(REQUIREMENTS) Reproduce verbatim the stretch of the PySpark notebook code below that opens with the words containing "self.df_delta_[table].optimize().executeCompaction()" and closes with "hmz = harminozator()".
##### DOCUMENT SEGMENT #####
In [3]:
from pyspark.sql.types import StructType, StructField, IntegerType, StringType, DateType
from pyspark.sql.functions import lit
from datetime import datetime

class harminozator:
    
    df_ = {}
    df_delta_ = {}
    
    def __init__(self):
        hired_employees_schema = \
                      StructType([ \
                                StructField('id', IntegerType(), True), \
                                StructField('name', StringType(), True), \
                                StructField('datetime', DateType(), True), \
                                StructField('department_id', IntegerType(), True), \
                                StructField('job_id', IntegerType(), True) \
                                ]) 

        departments_schema = \
                      StructType([ \
                                StructField('id', IntegerType(), True), \
                                StructField('department', StringType(), True) \
                                ])

        jobs_schema = StructType([ \
                                StructField('id', IntegerType(), True), \
                                StructField('job', StringType(), True) \
                                ])

        self.config = {'hired_employees': hired_employees_schema, 'departments': departments_schema, 'jobs': jobs_schema}
    
    def harmonize(self, raw_fs, file_path):
        current_date = datetime.today().strftime('%Y-%m-%d %H:%M:%S')
        
        for table, schema in self.config.items():
            self.df_[table] = spark.read.csv(f'{raw_fs}/{file_path}/{table}.csv', header=False, schema=schema)
            self.df_[table] = self.df_[table].withColumn('update_date', lit(current_date))
    
    def writeSilver(self, hmz_fs, file_path):
        for table in self.config:
            if DeltaTable.isDeltaTable(spark, f'{hmz_fs}/{file_path}/{table}_delta'):
                self.df_delta_[table] = DeltaTable.forPath(spark, f'{hmz_fs}/{file_path}/{table}_delta')
                self.df_delta_[table].alias('current') \
                .merge( \
                        self.df_[table].alias('new'), \
                        condition="current.id  = new.id" \
                ) \
                .whenMatchedUpdateAll() \
                .whenNotMatchedInsertAll() \
                .execute()
        
                self.df_delta_[table].optimize().executeCompaction()
            else:
                self.df_[table].write.format("delta").mode("overwrite").save(f'{hmz_fs}/{file_path}/{table}_delta')

In [4]:
hmz = harminozator()

{'hired_employees': StructType([StructField('id', IntegerType(), True), StructField('name', StringType(), True), StructField('datetime', DateType(), True), StructField('department_id', IntegerType(), True), StructField('job_id', IntegerType(), True)]), 'departments': StructType([StructField('id', IntegerType(), True), StructField('department', StringType(), True)]), 'jobs': StructType([StructField('id', IntegerType(), True), StructField('job', StringType(), True)])}
##### RECORDS SHOWN #####
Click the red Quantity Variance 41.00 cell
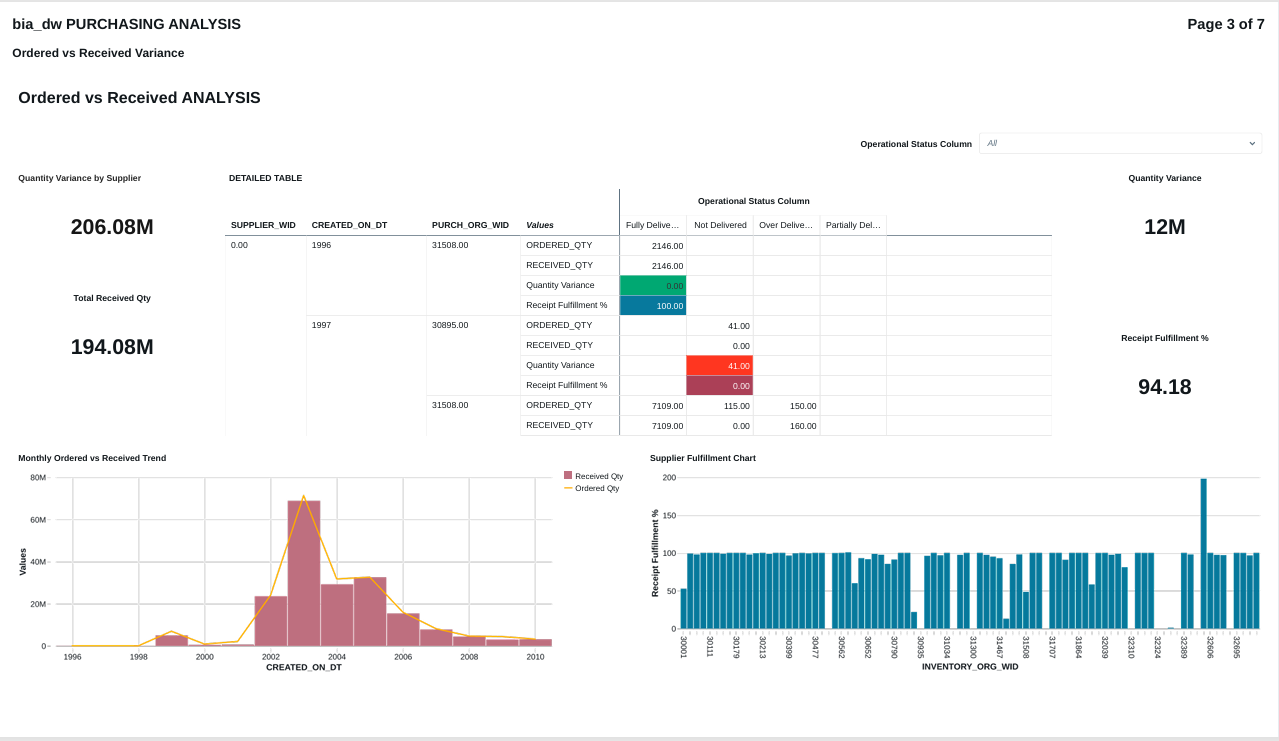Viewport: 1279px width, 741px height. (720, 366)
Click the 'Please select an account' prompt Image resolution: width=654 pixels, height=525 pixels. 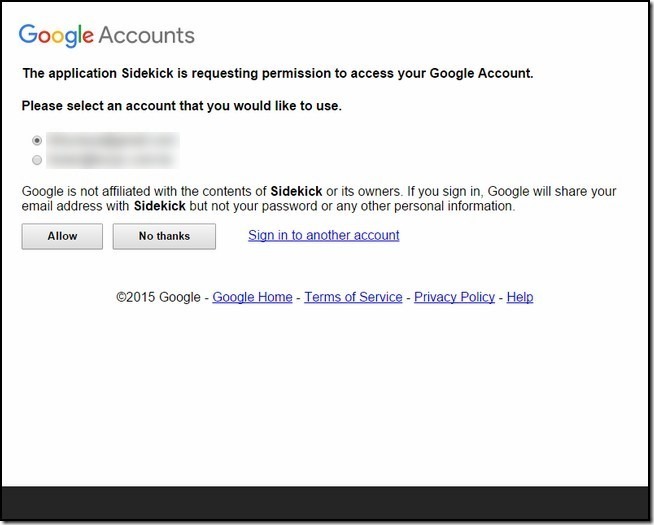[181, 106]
#####
##### RECORDS SHOWN #####
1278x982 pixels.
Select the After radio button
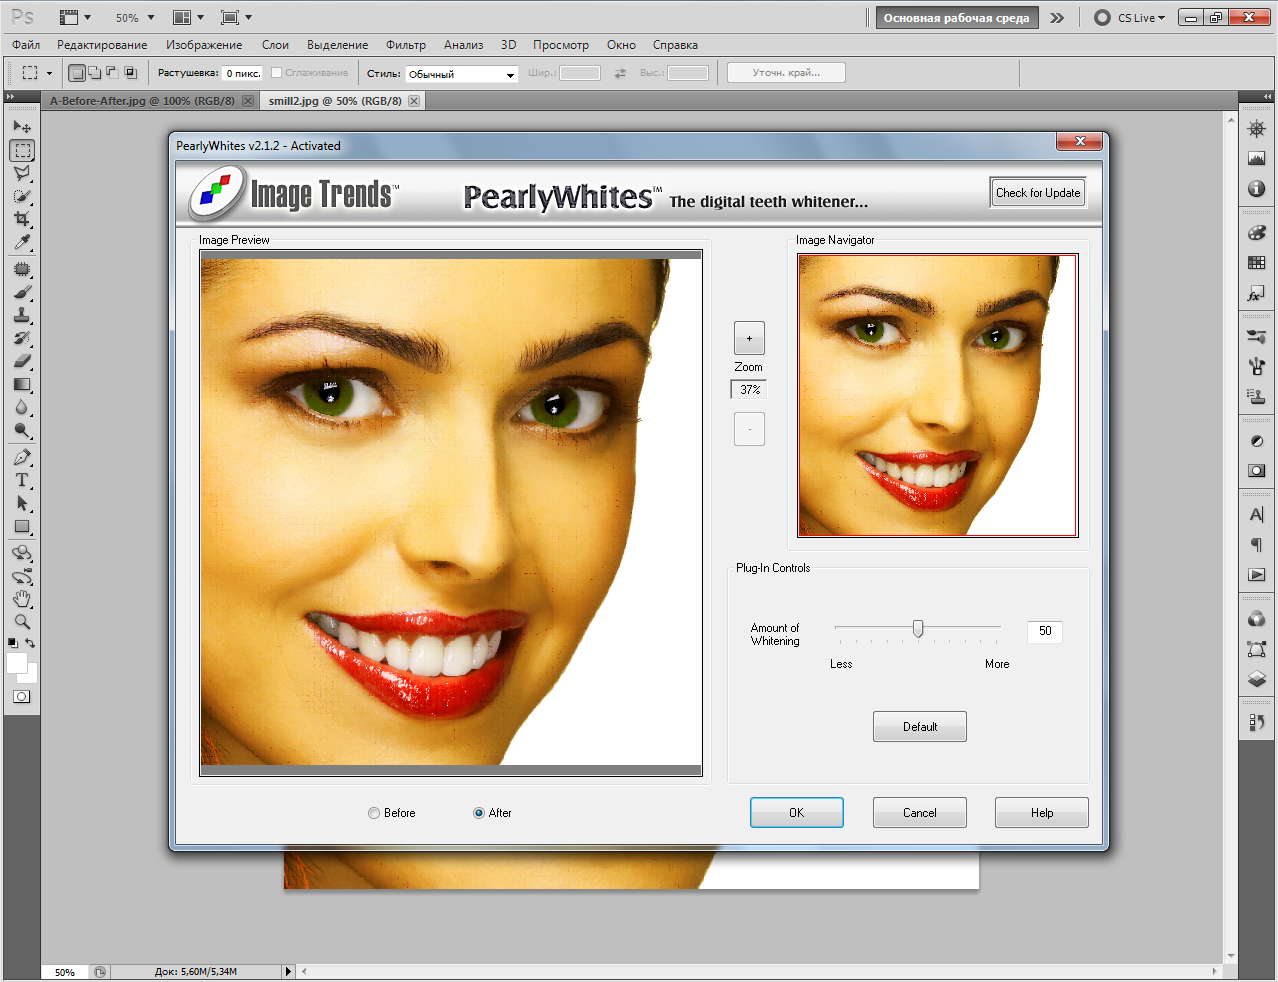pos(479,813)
#####
(WRITTEN ANSWER)
self.df_delta_[table].optimize().executeCompaction()
            else:
                self.df_[table].write.format("delta").mode("overwrite").save(f'{hmz_fs}/{file_path}/{table}_delta')

In [4]:
hmz = harminozator()